- **Dataset entries**:
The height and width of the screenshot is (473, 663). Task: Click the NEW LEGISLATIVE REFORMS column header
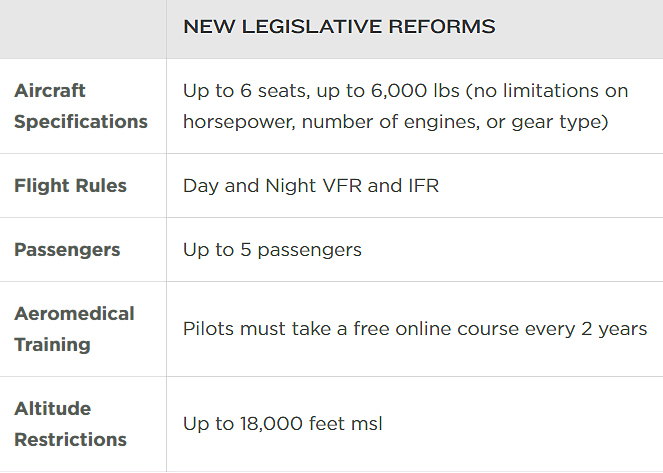pyautogui.click(x=339, y=27)

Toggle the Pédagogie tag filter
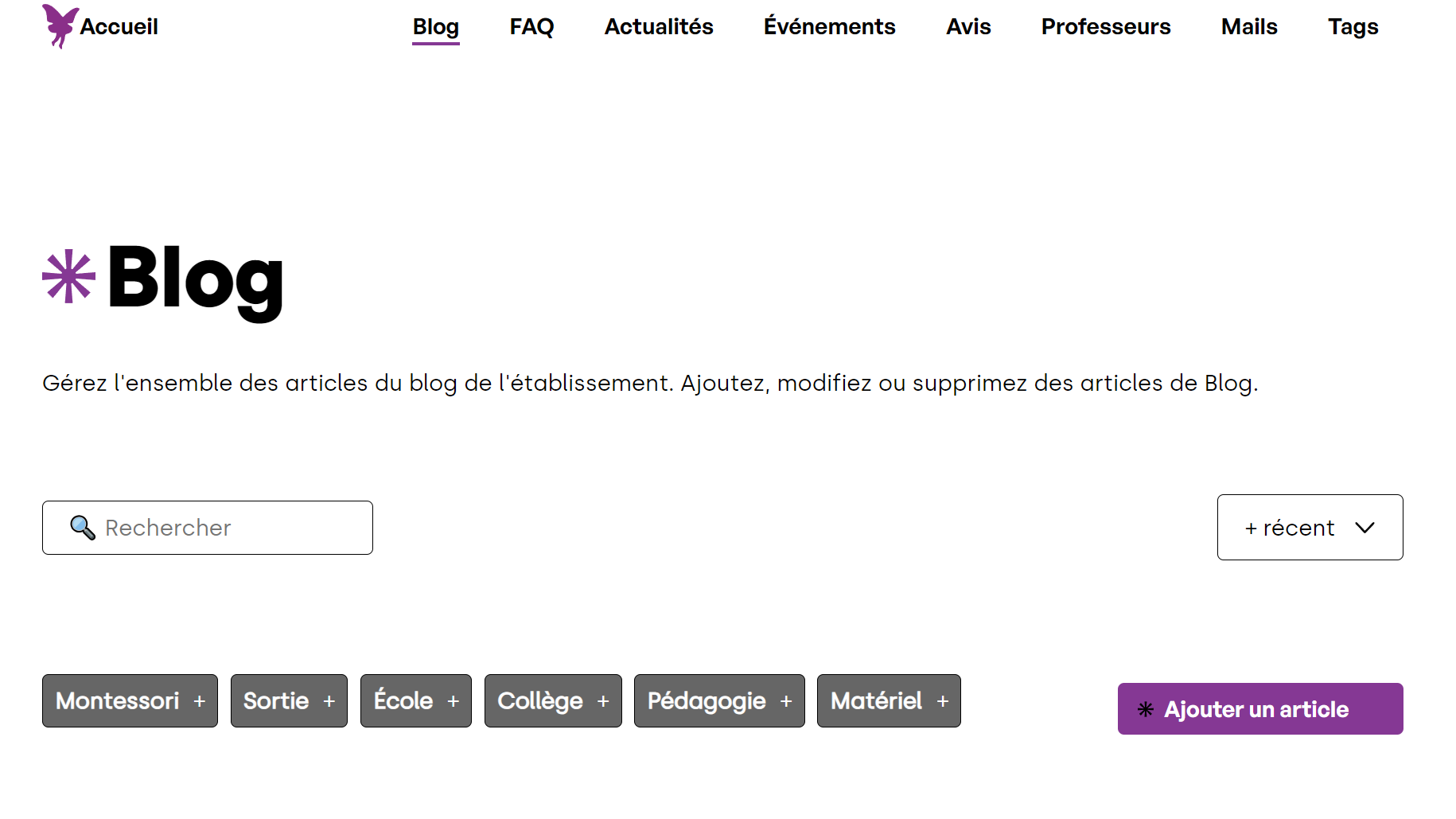point(719,700)
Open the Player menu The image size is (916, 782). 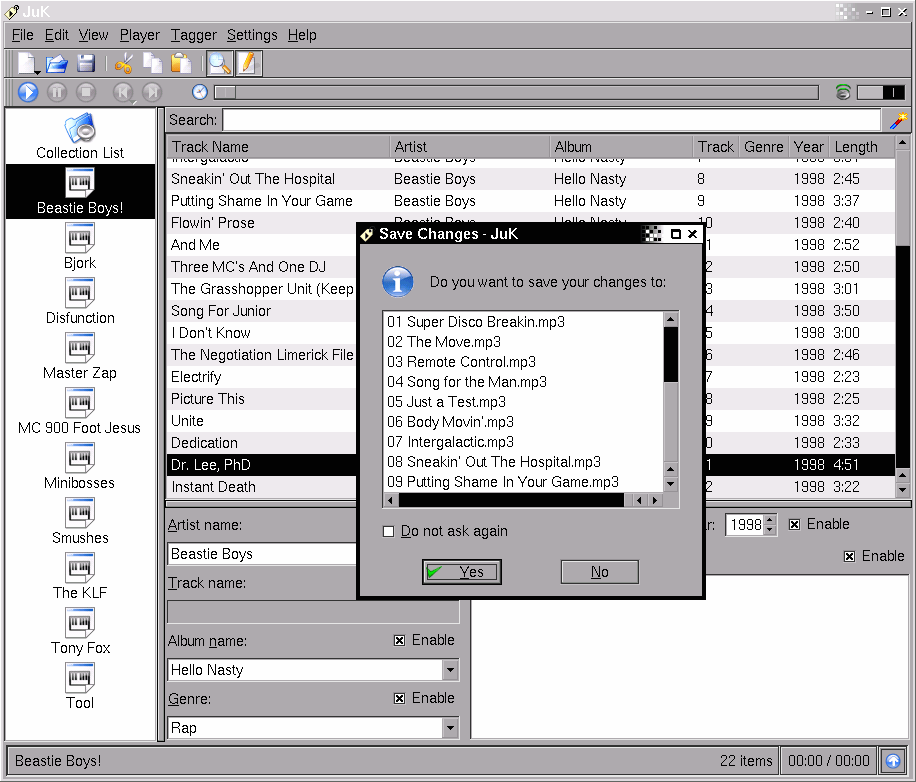coord(139,35)
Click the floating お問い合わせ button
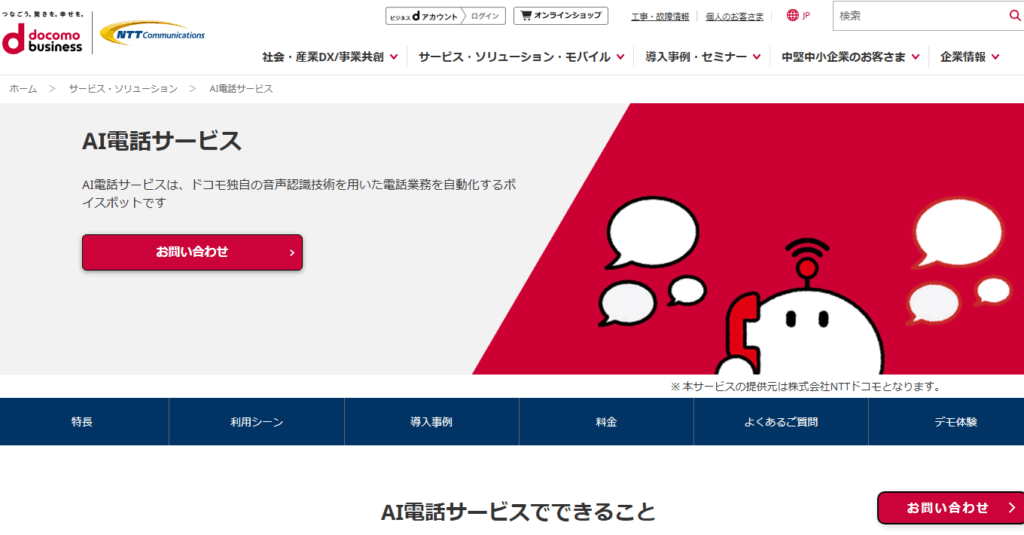The width and height of the screenshot is (1024, 535). (950, 508)
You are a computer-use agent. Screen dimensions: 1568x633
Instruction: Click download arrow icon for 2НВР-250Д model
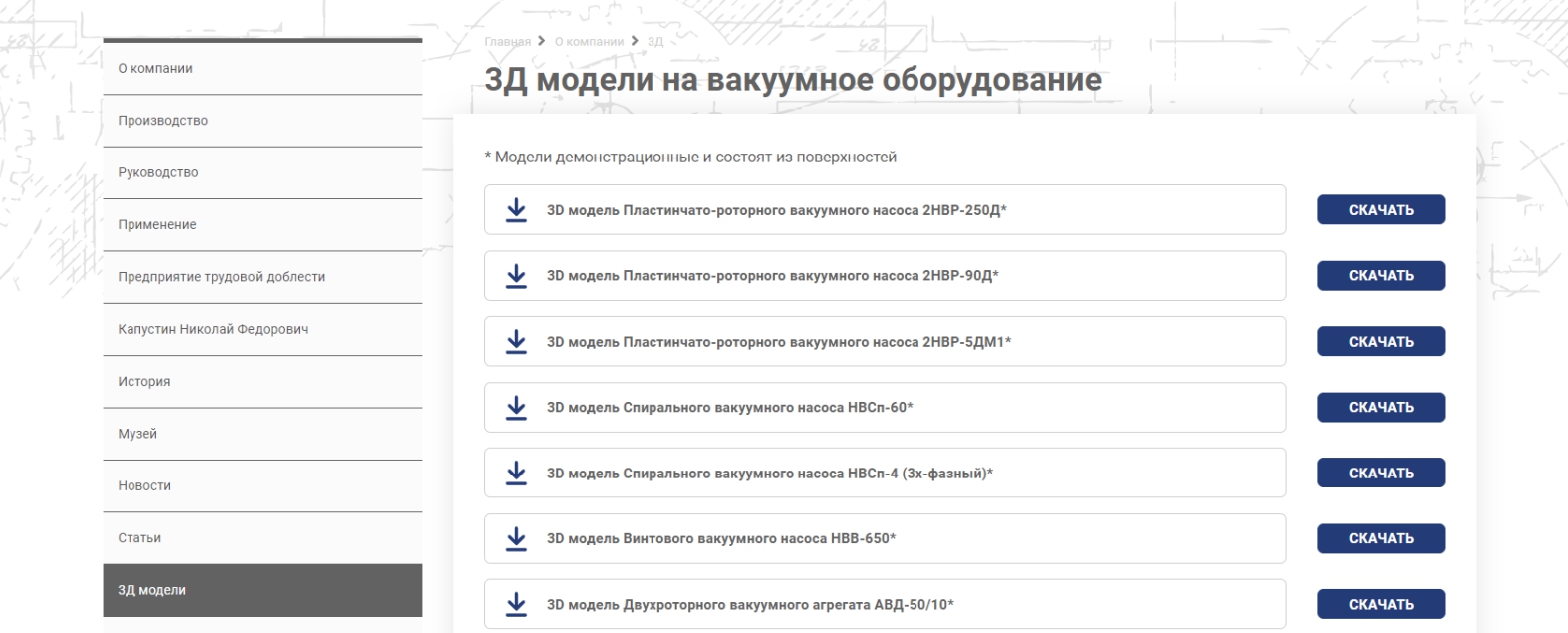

- **Exercise**: Exactly the lines from the one that contains "Click the floating お問い合わせ button" to the last line of the data, both included, should be set down, and no pictures should appear among them.

- **Exercise output**:
Click the floating お問い合わせ button
The width and height of the screenshot is (1024, 535). (950, 508)
You are a computer-use agent. Screen dimensions: 1568x633
Instruction: Click download arrow icon for 2НВР-250Д model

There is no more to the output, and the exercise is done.